---------- Data provided
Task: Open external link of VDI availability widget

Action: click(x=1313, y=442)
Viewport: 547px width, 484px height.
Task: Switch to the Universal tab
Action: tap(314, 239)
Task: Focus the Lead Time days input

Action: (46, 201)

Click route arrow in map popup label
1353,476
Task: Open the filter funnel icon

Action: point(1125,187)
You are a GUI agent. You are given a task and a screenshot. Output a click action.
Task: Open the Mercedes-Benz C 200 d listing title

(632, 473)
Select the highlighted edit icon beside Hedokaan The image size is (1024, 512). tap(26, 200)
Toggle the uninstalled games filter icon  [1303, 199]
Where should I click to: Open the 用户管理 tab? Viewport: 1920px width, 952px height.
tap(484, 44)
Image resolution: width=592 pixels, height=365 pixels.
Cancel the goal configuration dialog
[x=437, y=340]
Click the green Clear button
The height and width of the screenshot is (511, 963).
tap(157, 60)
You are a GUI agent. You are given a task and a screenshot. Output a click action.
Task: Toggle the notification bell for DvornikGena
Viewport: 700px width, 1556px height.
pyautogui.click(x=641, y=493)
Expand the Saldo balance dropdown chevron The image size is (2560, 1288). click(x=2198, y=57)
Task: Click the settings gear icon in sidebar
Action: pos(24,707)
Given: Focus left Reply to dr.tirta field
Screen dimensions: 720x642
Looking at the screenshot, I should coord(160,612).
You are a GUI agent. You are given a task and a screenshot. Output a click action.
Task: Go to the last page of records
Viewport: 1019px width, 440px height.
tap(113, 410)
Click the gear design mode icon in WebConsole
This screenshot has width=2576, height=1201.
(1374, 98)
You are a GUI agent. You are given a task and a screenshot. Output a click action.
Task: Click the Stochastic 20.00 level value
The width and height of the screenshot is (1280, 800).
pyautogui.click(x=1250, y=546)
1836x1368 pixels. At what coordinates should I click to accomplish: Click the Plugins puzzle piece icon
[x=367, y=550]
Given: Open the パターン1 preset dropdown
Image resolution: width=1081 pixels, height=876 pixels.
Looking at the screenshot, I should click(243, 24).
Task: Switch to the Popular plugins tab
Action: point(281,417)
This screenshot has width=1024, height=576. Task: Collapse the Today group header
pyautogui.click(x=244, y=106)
--------------------
Rewrite the records above, changing every occurrence of "GUI agent" to "screen assistant" and keeping everything else identical.

**Solution to the exercise**
Task: Open external link of VDI availability widget

Action: click(x=1313, y=442)
Viewport: 547px width, 484px height.
Task: Switch to the Universal tab
Action: tap(314, 239)
Task: Focus the Lead Time days input

Action: (46, 201)

Click route arrow in map popup label
1353,476
Task: Open the filter funnel icon

Action: point(1125,187)
You are a screen assistant. You are given a task and a screenshot. Output a click action.
Task: Open the Mercedes-Benz C 200 d listing title

(632, 473)
Select the highlighted edit icon beside Hedokaan The image size is (1024, 512). tap(26, 200)
Toggle the uninstalled games filter icon  [1303, 199]
Where should I click to: Open the 用户管理 tab? Viewport: 1920px width, 952px height.
tap(484, 44)
Image resolution: width=592 pixels, height=365 pixels.
Cancel the goal configuration dialog
[x=437, y=340]
Click the green Clear button
The height and width of the screenshot is (511, 963).
tap(157, 60)
You are a screen assistant. You are given a task and a screenshot. Output a click action.
Task: Toggle the notification bell for DvornikGena
Viewport: 700px width, 1556px height.
pyautogui.click(x=641, y=493)
Expand the Saldo balance dropdown chevron The image size is (2560, 1288). click(x=2198, y=57)
Task: Click the settings gear icon in sidebar
Action: pos(24,707)
Given: Focus left Reply to dr.tirta field
Screen dimensions: 720x642
Looking at the screenshot, I should coord(160,612).
You are a screen assistant. You are given a task and a screenshot. Output a click action.
Task: Go to the last page of records
Viewport: 1019px width, 440px height.
tap(113, 410)
Click the gear design mode icon in WebConsole
This screenshot has width=2576, height=1201.
(1374, 98)
You are a screen assistant. You are given a task and a screenshot. Output a click action.
Task: Click the Stochastic 20.00 level value
The width and height of the screenshot is (1280, 800).
pyautogui.click(x=1250, y=546)
1836x1368 pixels. At what coordinates should I click to accomplish: Click the Plugins puzzle piece icon
[x=367, y=550]
Given: Open the パターン1 preset dropdown
Image resolution: width=1081 pixels, height=876 pixels.
Looking at the screenshot, I should click(243, 24).
Task: Switch to the Popular plugins tab
Action: point(281,417)
This screenshot has width=1024, height=576. Task: Collapse the Today group header
pyautogui.click(x=244, y=106)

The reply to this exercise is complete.